> Activity
Here is the task for the listing below: output exactly the lines from the one containing "Where should I" through the one containing "Image resolution: width=1284", and leave out the pictures.

** Opening Exercise material block **

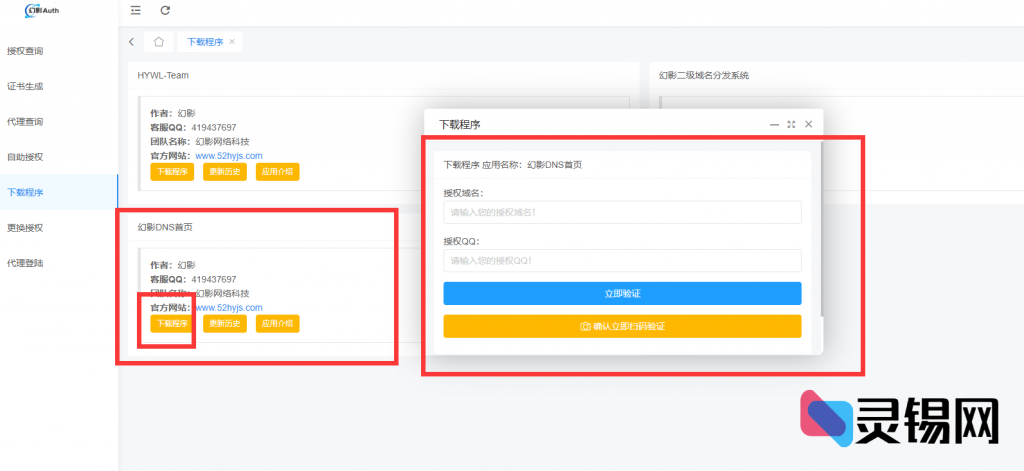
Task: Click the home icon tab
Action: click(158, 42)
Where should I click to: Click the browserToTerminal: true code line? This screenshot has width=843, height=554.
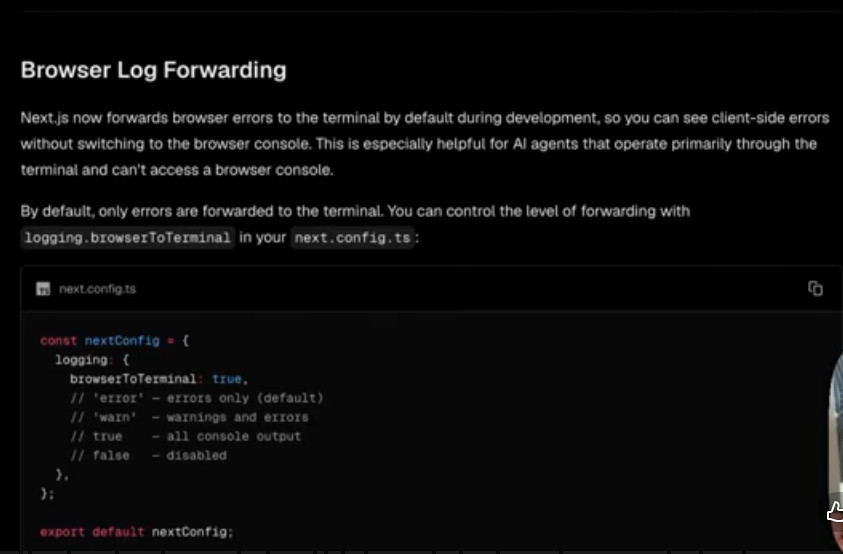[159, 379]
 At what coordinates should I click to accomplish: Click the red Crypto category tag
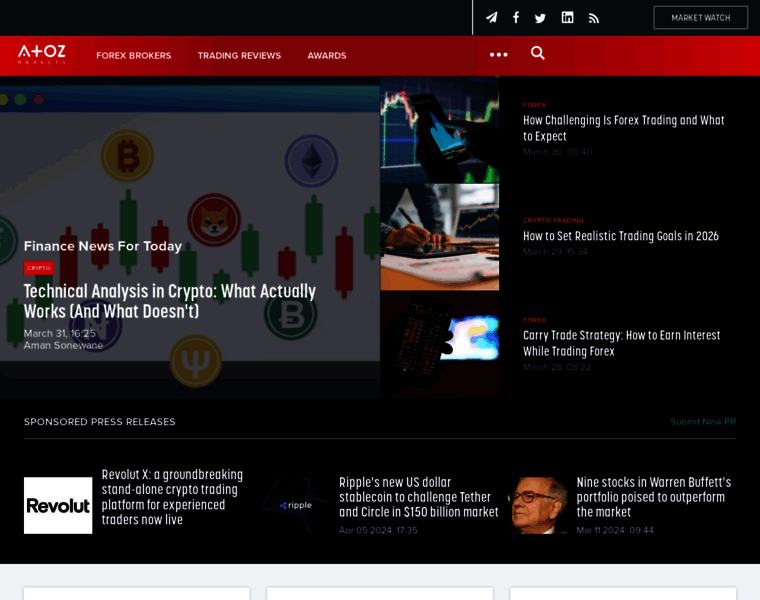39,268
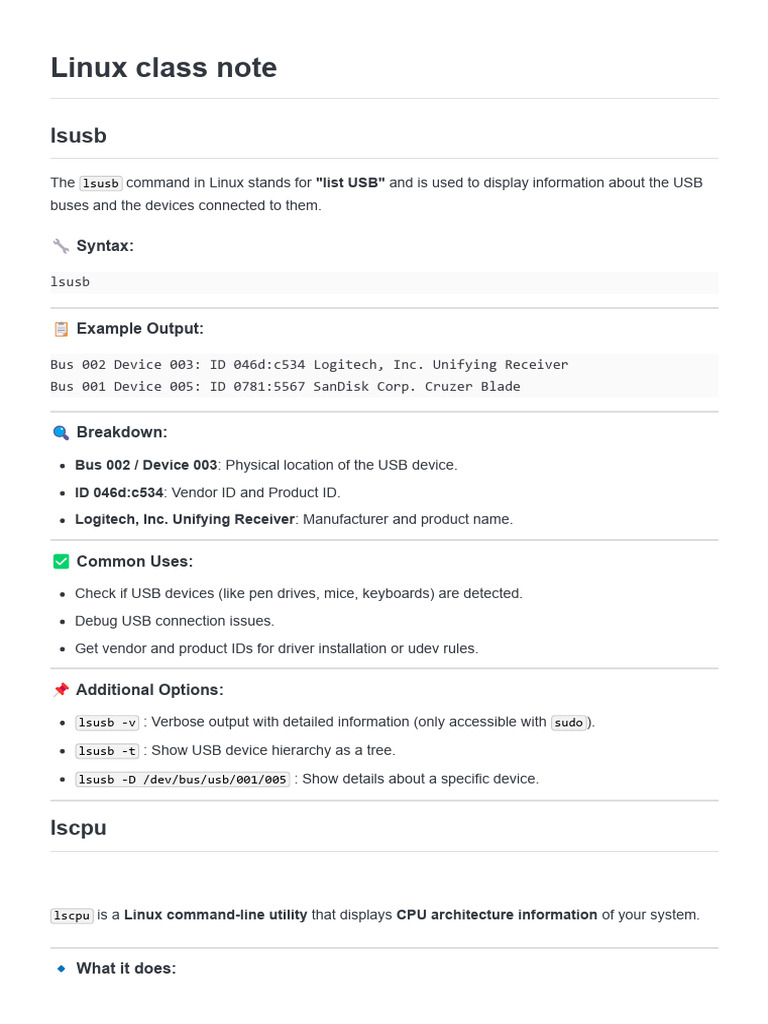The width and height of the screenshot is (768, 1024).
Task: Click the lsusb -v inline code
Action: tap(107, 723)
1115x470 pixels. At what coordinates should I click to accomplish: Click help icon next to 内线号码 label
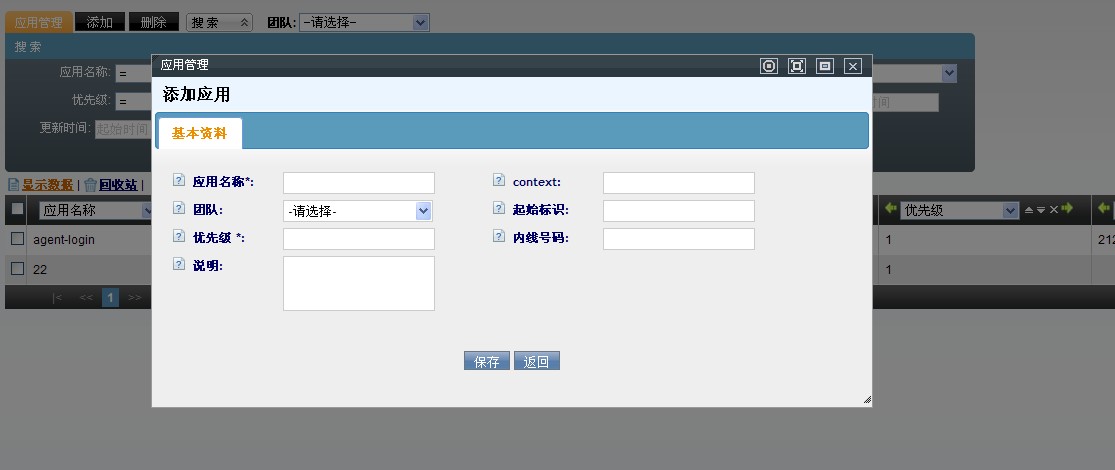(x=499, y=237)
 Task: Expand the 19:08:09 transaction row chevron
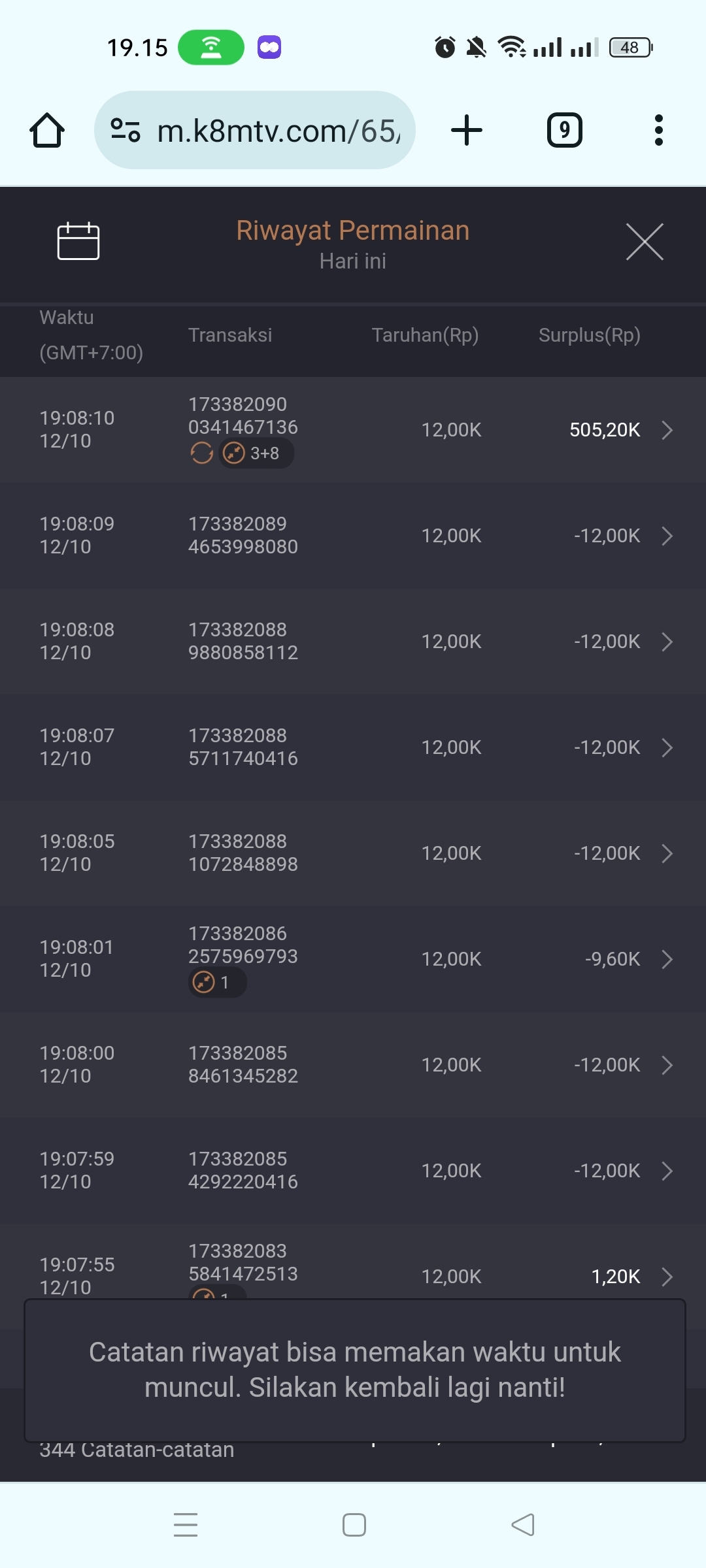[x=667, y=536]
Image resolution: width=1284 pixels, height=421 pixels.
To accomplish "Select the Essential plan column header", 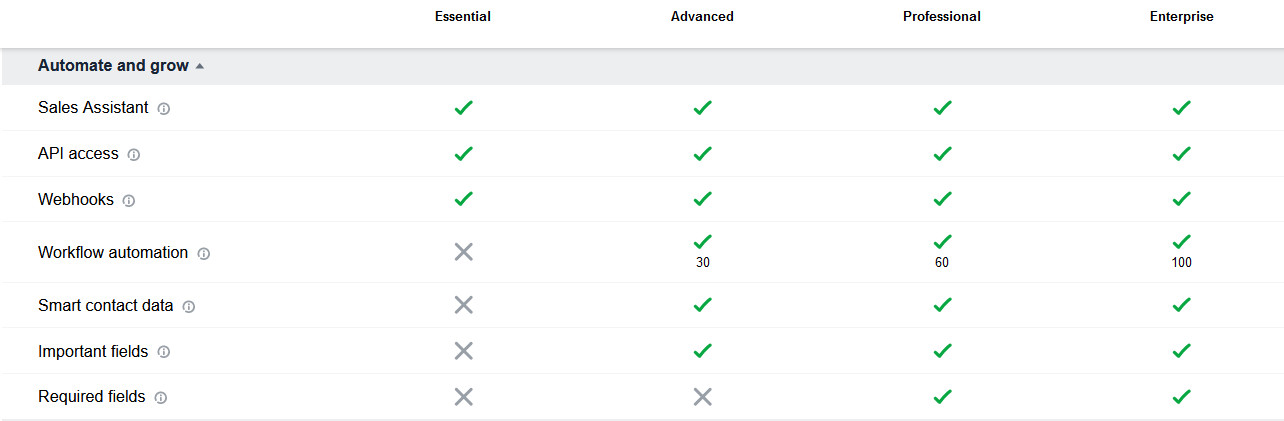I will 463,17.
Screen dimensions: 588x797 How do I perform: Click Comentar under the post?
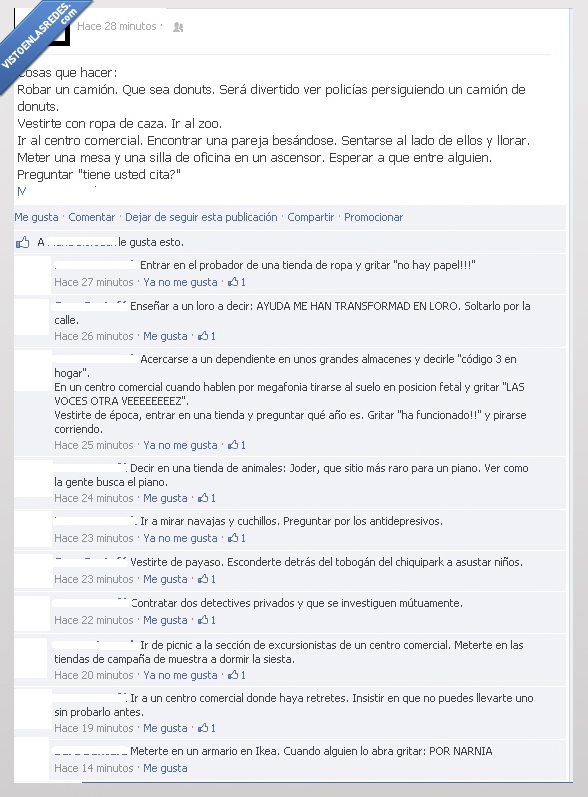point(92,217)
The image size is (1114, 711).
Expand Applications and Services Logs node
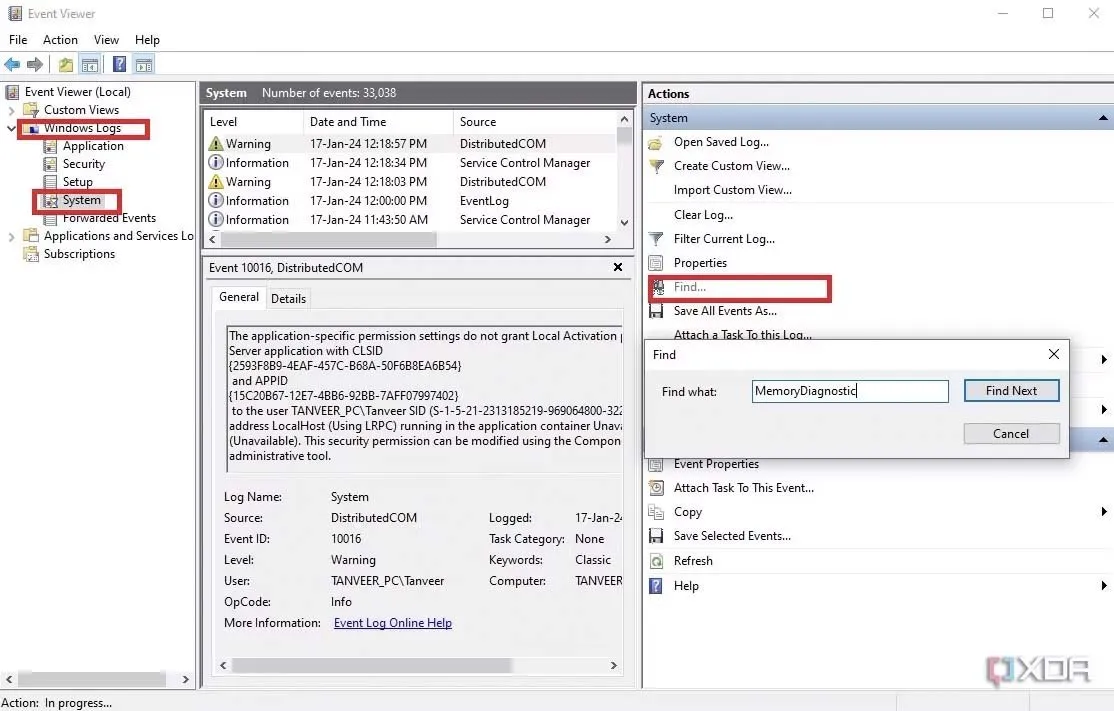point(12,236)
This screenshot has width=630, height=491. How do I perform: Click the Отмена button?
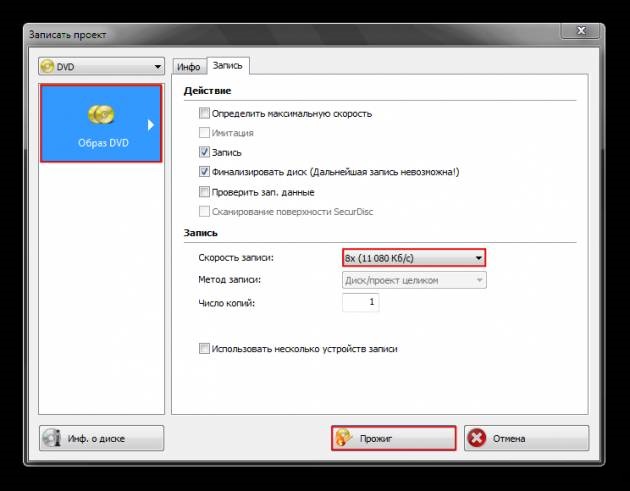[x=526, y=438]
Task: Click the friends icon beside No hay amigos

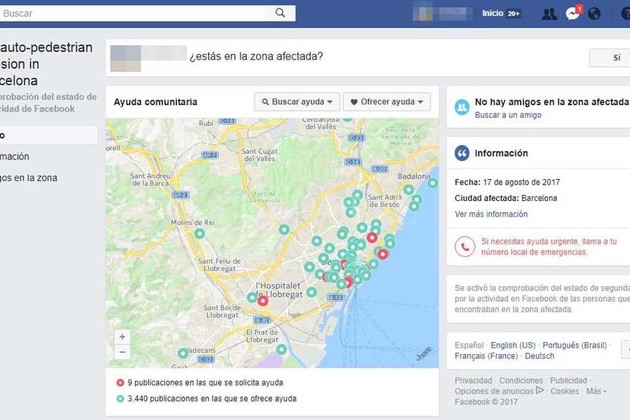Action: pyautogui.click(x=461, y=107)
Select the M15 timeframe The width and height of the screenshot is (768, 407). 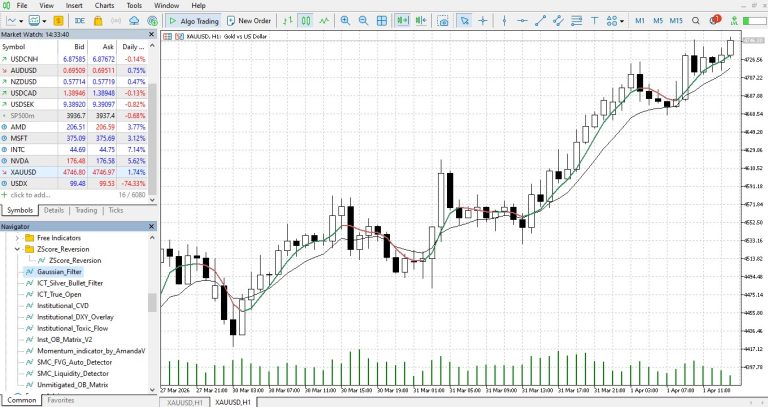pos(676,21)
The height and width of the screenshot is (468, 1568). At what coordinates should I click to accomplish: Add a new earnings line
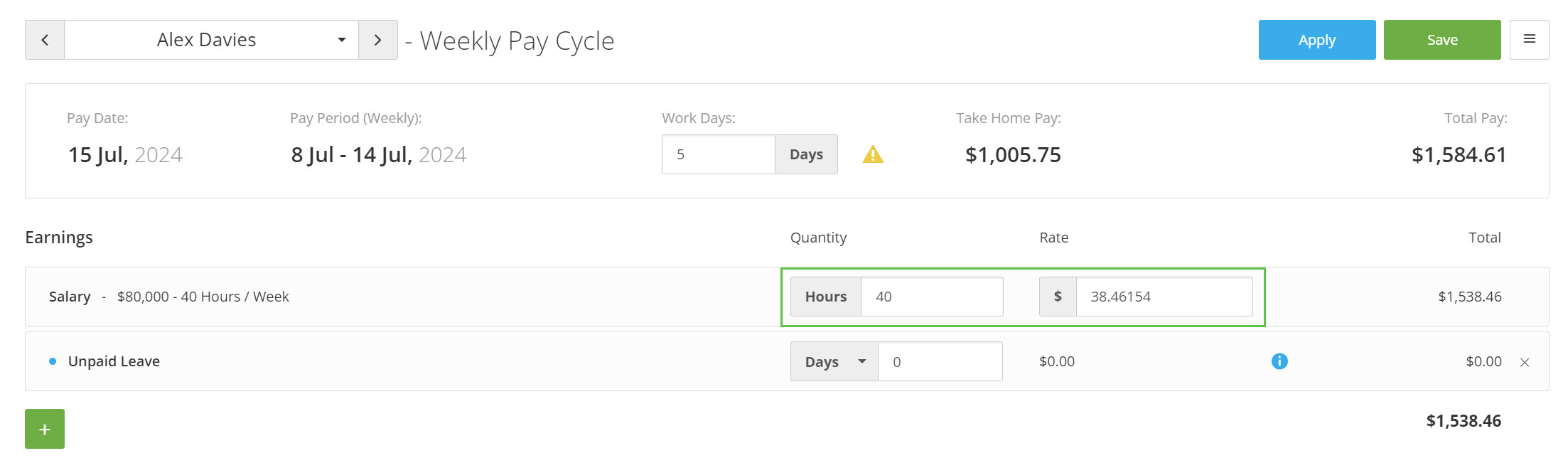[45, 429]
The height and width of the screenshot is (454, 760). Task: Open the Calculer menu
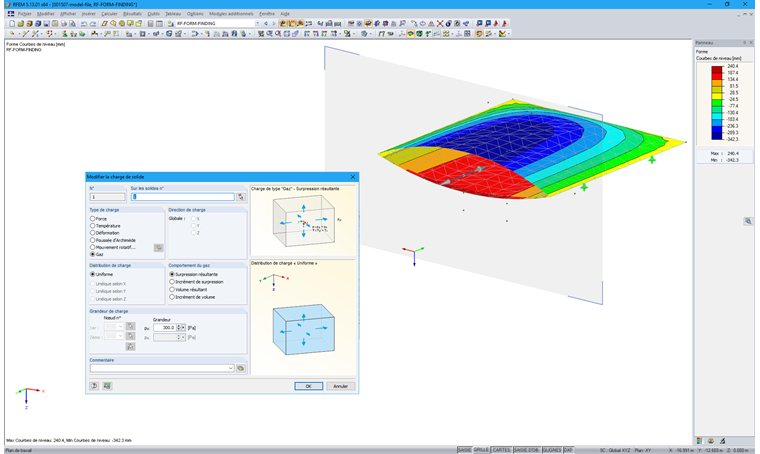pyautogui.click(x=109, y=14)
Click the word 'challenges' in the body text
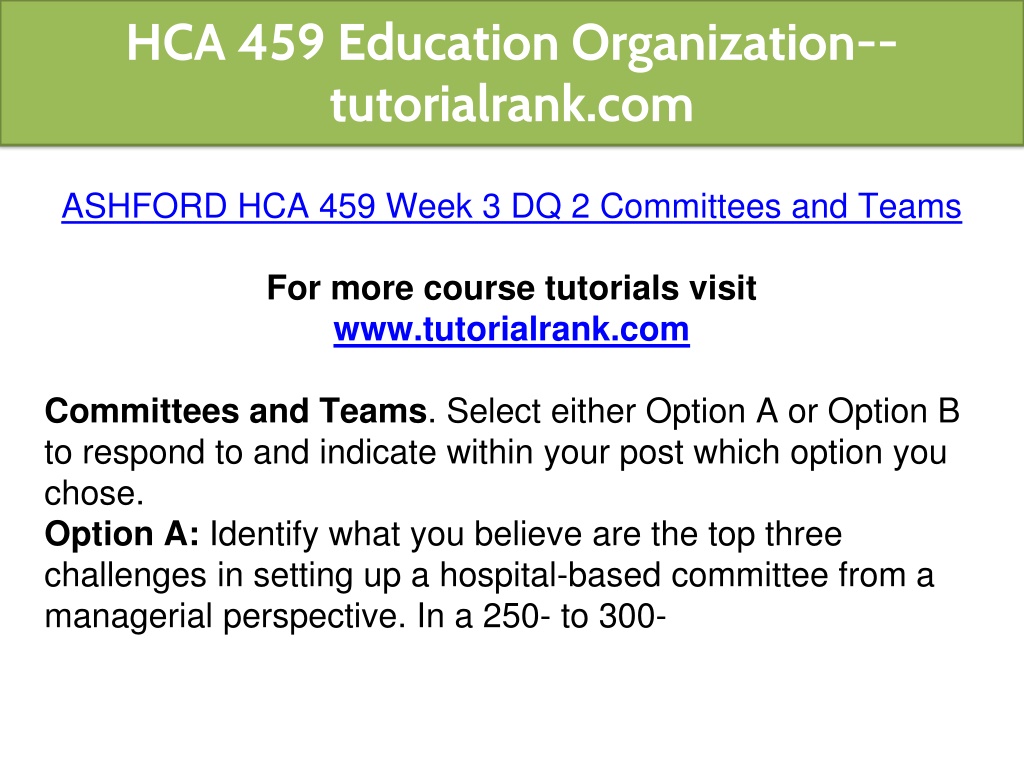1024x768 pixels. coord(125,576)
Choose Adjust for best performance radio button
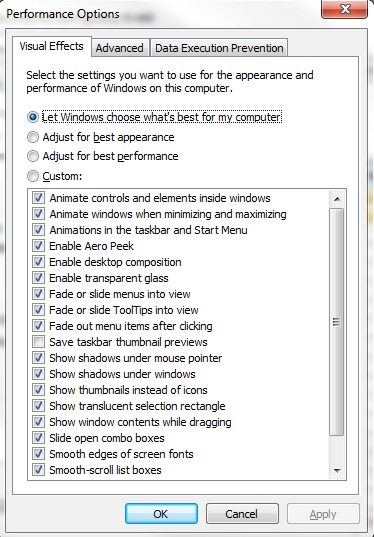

** Closing Exercise material block **

> Response to this task
Where should I click to: Click the browserToTerminal: true code line? This screenshot has width=843, height=554.
[159, 379]
 At what coordinates should I click to accomplish: Click the red Crypto category tag
39,268
The width and height of the screenshot is (768, 1024).
Task: Click the lsusb -v inline code
Action: tap(107, 723)
1115x470 pixels. At what coordinates should I click to accomplish: Click help icon next to 内线号码 label
(x=499, y=237)
 Task: Expand the 19:08:09 transaction row chevron
[x=667, y=536]
Image resolution: width=1284 pixels, height=421 pixels.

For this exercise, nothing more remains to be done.